“Money isn’t like a car that can sit idle in a garage. It’s like a horse that has to eat every day.”
– EDOARDO NOTTOLA
Truth, and its elusiveness, is a theme that director Francesco Rosi has explored throughout his career, identifying it as a feature peculiar to Italian society. Having explored a murky period of Sicilian history surrounding the mythic figure of the separatist cum bandit SALVATORE GIULIANO (1962), Rosi focused his enquiring gaze on the speculative land boom of his native Naples for his next feature, HANDS OVER THE CITY.
Drawing inspiration from a real life incident, Rosi and co-screenwriter Raffaele La Capria unfurl a web of political corruption in Naples. It centres on a lethal building collapse, involving a construction firm owned by an ambitious councilman, Edoardo Nottola (a bullish Rod Steiger). With a city-wide election looming, an official investigation is instigated into the accident, and the machinations of council members as well as the web of complicity between politics and commerce are laid bare.
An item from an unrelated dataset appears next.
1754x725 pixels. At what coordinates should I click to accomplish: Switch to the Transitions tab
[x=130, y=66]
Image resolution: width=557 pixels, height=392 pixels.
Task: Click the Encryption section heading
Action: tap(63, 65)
Described by the filmmaker and academic Jean-Pierre Gorin as a “cinema of consciousness”, passive souls need not apply, as Rosi expects of his audience engagement and reflection upon what they see and hear. His aim is not that of mere political hectoring, nor is it a simplistic portrayal of good and evil: it is an investigation into the apparatus that creates and sustains figures such as the self-serving Nottola, whose hands spread far and wide over a city.
… the camera hovers over the luxury high rise buildings, symbolising the illusion of a new future …
Typically observing from upon high and from various perspectives, the camera hovers over the luxury high rise buildings, symbolising the illusion of a new future. Meanwhile, in the corridors of power, councilmen – many of whom are non-professionals drawn from the political arena – cajole and conspire among one another, to determine the precarious fate of the city and its many inhabitants who are mere fodder in the ascent of capitalism.
Occupying an area between drama and documentary and to excellent effect, HANDS OVER THE CITY is as vital, resonant and powerful today almost fifty years after its Golden Lion award at Venice.
httpvh://www.youtube.com/watch?v=hscr2HeSqNQ
I am a big fan of Jean Pierre Gorin. Why is he showing up in the tag here? How did he help with this movie?
Hi Arcbonita! If you buy the Criterion Collection DVD you can enjoy an excellent interview with Gorin, which Mark quotes in the review – Gorin described Rosi’s work as “a cinema of consciousness”.